The third problem with my analysis is the possibility that individual actions that lead to lethal force incidents might not be clarified by statistics and generalizations. Lethal incidents most often take place because an individual points or fires a gun at or near police officers, no matter the race. If, for whatever reason, black people do this more often than white people, black people are going to be overrepresented in the police shooting data. And those reasons may be diverse. Black people, 13% of the population, are overrepresented in the numbers of mentally ill people shot by police (24%),
in the number of people shot by police while known to be intoxicated by drugs or alcohol (24%),
and in the number of people tased by police who later die (often aided by a combination of intoxication and obesity) (48%).
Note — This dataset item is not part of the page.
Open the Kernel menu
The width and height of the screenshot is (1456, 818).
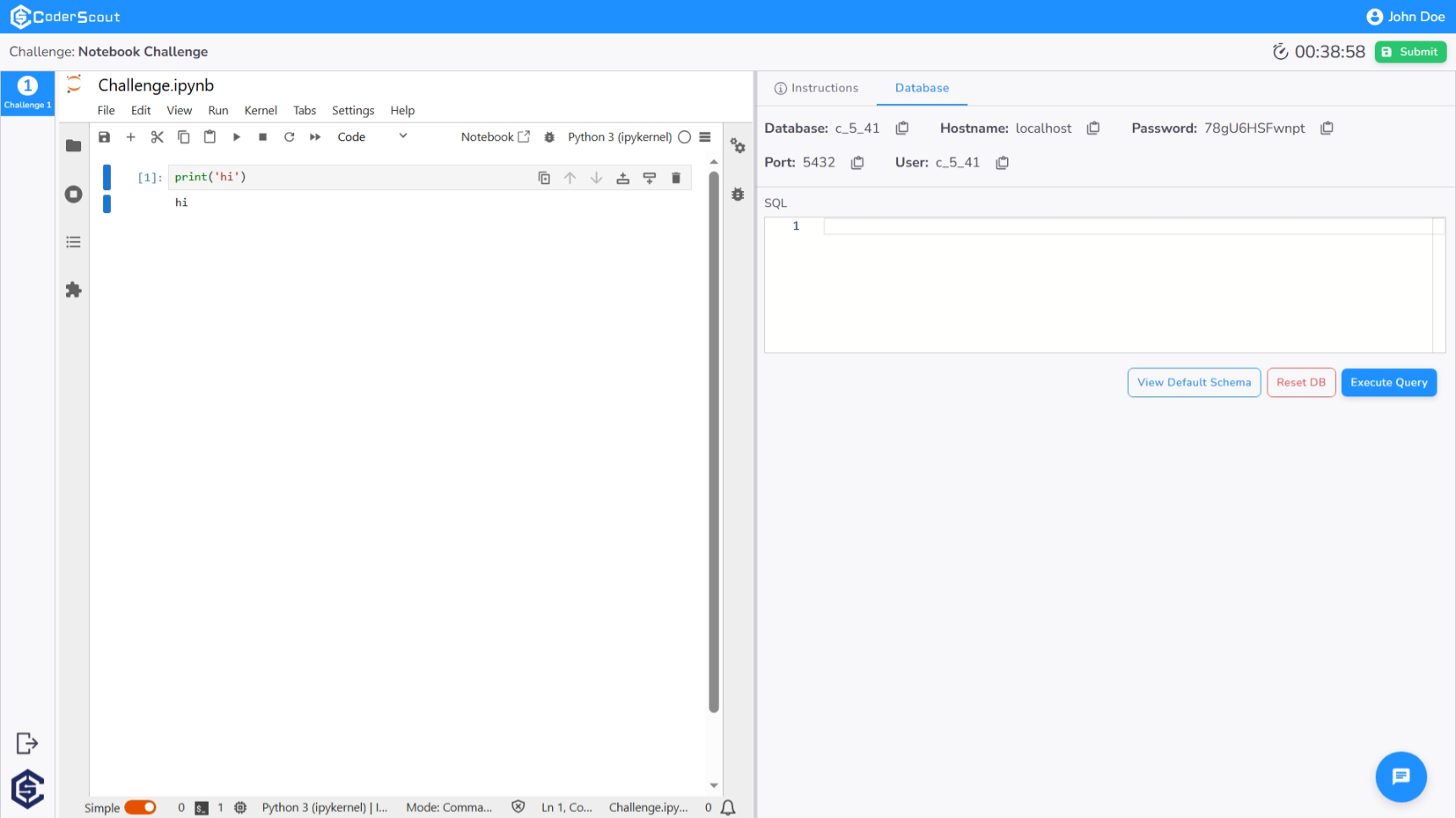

It is possible that black people are shot by police at high rates because a variety of social problems can affect people's choices, including "bad apple" cops, poverty, criminality, obesity, drug abuse, more contact with police officers, or lack of access to mental health facilities. In some sense, this can all be lumped in with racism, either on an individual level or a systemic level. But in most cases, police officers are found (justly or not) to be justified in their actions because they face a legitimate threat from an individual, not from a society, a race or class of people.
Interpretation of this zip code analysis should be done with caution for these reasons. But I think it's important to recognize that the anger that drives the Black Lives Matter movement is based in part on this high rate of black homicides by police officers that spans neighborhoods of all income levels and crime rates, and this is a true thing, regardless of one's partisan affiliation.